Perforated peptic ulcer is the most common cause of bowel perforation. If there is high clinical suspicion, an abdominal or chest radiograph should be ordered to look for pneumoperitoneum, which is free air in the abdomen. If present, diagnosis is confirmed and the patient should be taken to the operating room emergently. Emergent exploratory laparotomy with surgical repair is indicated for all patients with bowel perforation. Note that the patient's fever, tachycardia, and guarding are all signs of peritonitis secondary to the perforation.

Ramakrishnan et al. review peptic ulcer disease (PUD). They note that bleeding is the most common indication for surgery in PUD, although proton pump inhibitors (PPIs) and endoscopic therapy can control most bleeds. Perforation and gastric outlet obstruction are two rare but serious complications.

Hernández-Díaz et al. found that PPIs reduce the incidence of upper gastrointestinal (GI) bleeds and perforation in PUD. They found that PPI prescriptions during the month after PUD diagnosis were associated with a relative risk of upper GI complications of 0.56. Therefore, PPIs reduce the risk of upper GI complications by almost 50%.

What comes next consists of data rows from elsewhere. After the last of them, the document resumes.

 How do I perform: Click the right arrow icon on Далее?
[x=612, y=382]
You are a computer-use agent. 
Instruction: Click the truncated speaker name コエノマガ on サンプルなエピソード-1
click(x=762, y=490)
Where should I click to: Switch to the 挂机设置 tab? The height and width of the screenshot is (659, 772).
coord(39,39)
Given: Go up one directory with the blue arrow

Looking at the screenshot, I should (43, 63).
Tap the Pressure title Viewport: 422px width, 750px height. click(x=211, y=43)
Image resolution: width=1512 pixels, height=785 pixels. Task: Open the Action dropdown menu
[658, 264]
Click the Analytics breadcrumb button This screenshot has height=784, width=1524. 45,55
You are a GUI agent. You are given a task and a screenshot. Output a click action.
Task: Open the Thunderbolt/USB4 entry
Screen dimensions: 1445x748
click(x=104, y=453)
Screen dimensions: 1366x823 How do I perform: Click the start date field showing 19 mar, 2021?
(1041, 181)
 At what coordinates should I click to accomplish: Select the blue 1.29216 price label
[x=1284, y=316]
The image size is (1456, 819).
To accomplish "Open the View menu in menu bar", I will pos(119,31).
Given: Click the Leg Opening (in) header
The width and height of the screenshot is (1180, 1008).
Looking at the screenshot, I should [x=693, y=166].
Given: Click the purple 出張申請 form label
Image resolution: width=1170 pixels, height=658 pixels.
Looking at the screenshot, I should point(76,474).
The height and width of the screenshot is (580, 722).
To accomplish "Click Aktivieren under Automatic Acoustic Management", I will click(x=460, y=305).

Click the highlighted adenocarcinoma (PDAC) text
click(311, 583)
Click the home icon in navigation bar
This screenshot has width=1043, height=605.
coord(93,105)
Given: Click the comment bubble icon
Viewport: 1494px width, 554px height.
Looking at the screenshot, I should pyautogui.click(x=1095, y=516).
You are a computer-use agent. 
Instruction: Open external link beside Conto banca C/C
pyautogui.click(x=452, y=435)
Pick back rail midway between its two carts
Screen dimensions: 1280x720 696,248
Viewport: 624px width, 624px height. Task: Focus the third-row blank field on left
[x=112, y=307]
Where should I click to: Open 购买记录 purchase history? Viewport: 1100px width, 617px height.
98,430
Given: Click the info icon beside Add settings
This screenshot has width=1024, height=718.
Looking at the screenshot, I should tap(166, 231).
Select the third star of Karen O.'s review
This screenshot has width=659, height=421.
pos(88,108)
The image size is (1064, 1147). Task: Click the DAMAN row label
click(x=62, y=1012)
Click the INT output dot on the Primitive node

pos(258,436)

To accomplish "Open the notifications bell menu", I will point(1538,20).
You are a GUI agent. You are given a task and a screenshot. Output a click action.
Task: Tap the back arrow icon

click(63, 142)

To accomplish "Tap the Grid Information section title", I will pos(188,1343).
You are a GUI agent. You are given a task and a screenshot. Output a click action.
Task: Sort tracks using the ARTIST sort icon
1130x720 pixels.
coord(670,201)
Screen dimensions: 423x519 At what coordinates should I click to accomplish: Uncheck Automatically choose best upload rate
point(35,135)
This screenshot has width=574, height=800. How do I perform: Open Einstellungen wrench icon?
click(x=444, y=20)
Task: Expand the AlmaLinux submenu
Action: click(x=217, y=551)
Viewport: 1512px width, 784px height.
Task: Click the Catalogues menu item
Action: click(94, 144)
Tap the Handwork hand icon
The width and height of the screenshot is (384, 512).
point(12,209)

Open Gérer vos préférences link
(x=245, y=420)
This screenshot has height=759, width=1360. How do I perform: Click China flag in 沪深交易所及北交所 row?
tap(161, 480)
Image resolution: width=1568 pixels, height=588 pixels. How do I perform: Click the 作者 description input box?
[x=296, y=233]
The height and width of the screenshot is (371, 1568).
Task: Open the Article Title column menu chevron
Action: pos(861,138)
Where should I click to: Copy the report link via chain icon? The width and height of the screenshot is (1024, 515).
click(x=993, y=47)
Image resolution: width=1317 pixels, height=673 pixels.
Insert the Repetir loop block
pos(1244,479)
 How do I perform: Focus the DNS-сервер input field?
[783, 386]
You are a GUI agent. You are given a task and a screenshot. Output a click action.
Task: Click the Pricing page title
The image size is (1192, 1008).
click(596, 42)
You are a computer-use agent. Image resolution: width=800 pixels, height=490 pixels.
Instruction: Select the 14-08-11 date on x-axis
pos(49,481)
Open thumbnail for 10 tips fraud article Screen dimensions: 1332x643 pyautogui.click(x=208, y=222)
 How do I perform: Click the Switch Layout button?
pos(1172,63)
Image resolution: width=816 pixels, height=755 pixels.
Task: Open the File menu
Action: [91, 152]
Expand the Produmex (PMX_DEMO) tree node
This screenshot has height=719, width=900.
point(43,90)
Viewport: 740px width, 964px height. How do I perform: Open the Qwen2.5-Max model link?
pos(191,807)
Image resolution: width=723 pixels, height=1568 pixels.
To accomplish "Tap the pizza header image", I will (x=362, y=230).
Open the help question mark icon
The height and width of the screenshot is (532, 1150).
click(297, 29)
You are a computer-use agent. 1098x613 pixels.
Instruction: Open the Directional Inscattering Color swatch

Illustration A shows pneumoperitoneum on abdominal radiograph. Note the presence of air (black) under the diaphragm.

Incorrect Answers:
Answers 1 and 2: Dilated loops of bowel with multiple air fluid levels are consistent with bowel obstruction. This patient's presentation is more consistent with peritonitis in the setting of perforated PUD.
Answer 4: Ureteral obstruction due to nephrolithiasis results in colicky abdominal pain. The patient often moves around in discomfort, in contrast to peritonitis where patients tend to lie still.
Answer 5: Dilation of the aorta occurs in abdominal aortic aneurysm, which sometimes presents with a pulsatile mass on abdominal exam.